EXPLAINED: Why are Czech teachers planning a walkout, and will schools close?

Disputes over wages and the 2024 state education budget have precipitated a planned nationwide strike on Nov. 27 in Czech primary and secondary schools.

Thomas Smith

Written by Thomas Smith Published on 08.11.2023 12:08:00 (updated on 11.11.2023) Reading time: 3 minutes

School unions representing teachers and other staff in Czechia’s primary and secondary schools, as well as kindergartens, have announced plans for an all-day strike on Monday, Nov. 27. Unions have told the press that strike action was the only means necessary to pressure the government into improving funding and wages for the education sector.

Vice-president of the Czech-Moravian Trade Union of Education Markéta Seidlová warns that, without adequate budgets, many primary and secondary schools will have to reduce teacher numbers starting next year. This could limit course offerings and services for students.

Why are school staff walking out?

It all boils down to pay. Not only are teachers frustrated with their salaries – primary school teachers earn about CZK 36,000 monthly (gross), which is less than the national average wage – but they are also frustrated with how little funding the education sector gets from the state.

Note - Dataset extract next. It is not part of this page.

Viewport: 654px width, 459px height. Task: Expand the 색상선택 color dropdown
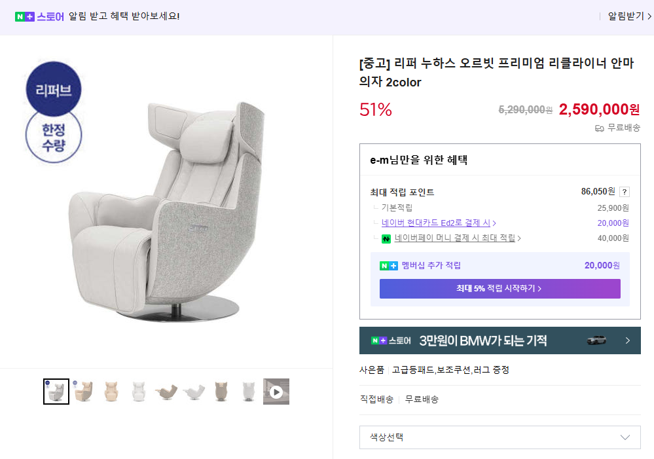tap(500, 437)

Teachers, principals, and administrators across all levels of Czechia’s school system were paid an average gross monthly salary of CZK 48,200 in 2022 – a rise of less than 1 percent year on year.

Other school staff, such as cooks, janitors, and support staff, are also unhappy with their salaries. They criticize the proposed 2024 budget for education, which would in real terms decrease wages for non-teaching employees by 2 percent.

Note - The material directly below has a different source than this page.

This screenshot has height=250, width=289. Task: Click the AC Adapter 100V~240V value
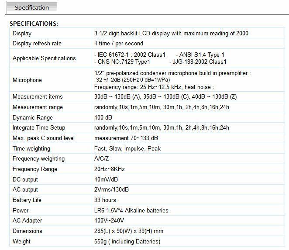tap(109, 221)
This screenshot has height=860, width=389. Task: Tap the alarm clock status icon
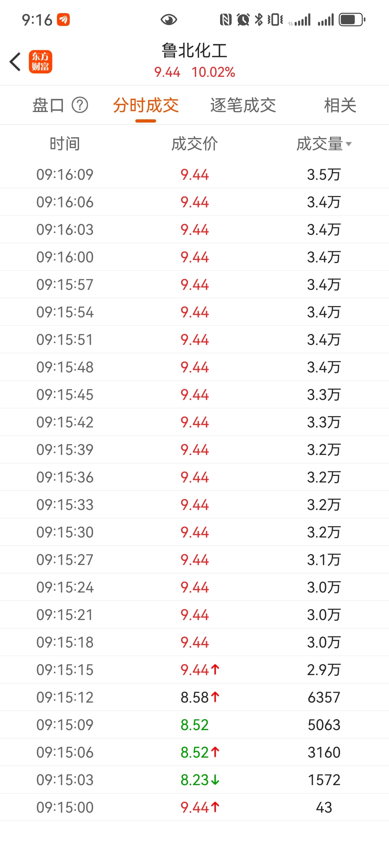[243, 20]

"If we can't find money for staff and the principal is forced to cut kitchen assistants’ pay, who will cook in school kitchens and what quality of food will the children have?” asked Seidlová.

Will schools close?

The planned teachers' strike is expected to significantly impact school operations across the Czech Republic on Nov. 27. While individual schools may be affected differently depending on staff participation levels during the strike, most are bracing for disruptions. Kindergartens have signaled strong support for the walkout, indicating widespread closures.

If the majority of staff at a school goes on strike, the principal will likely be forced to close the entire school for the day. If only some staff take part in the demonstration, schools will likely need to enlist substitute teachers for cover. 

Schools have said they will communicate with parents in the coming two weeks to provide all information necessary on whether they operate normally on Nov. 27. Unions have also promised to inform the public and parents on why the strike is necessary, and whether future walkouts will follow (organizers are calling the walkout a “warning strike” – more walkouts could follow if the government does not increase staff pay).

What is the government's response?

Amid a shortage of school teachers in Czechia, Education Minister Mikuláš Bek wants to avoid as much disruption as possible.

He emphasized that the 2024 education budget allocates more money year on year – to the tune of CZK 4 billion extra – and promises that the government will stick to its previous plan of paying teachers at least 130 percent of Czechia’s average monthly wage. He has committed to further discussions with union representatives to help call off the strike.

Minister of Labor Marian Jurečka has said that he does not understand the reasons for the strike – given the government’s intention to increase the education budget – and has named the strike unnecessary.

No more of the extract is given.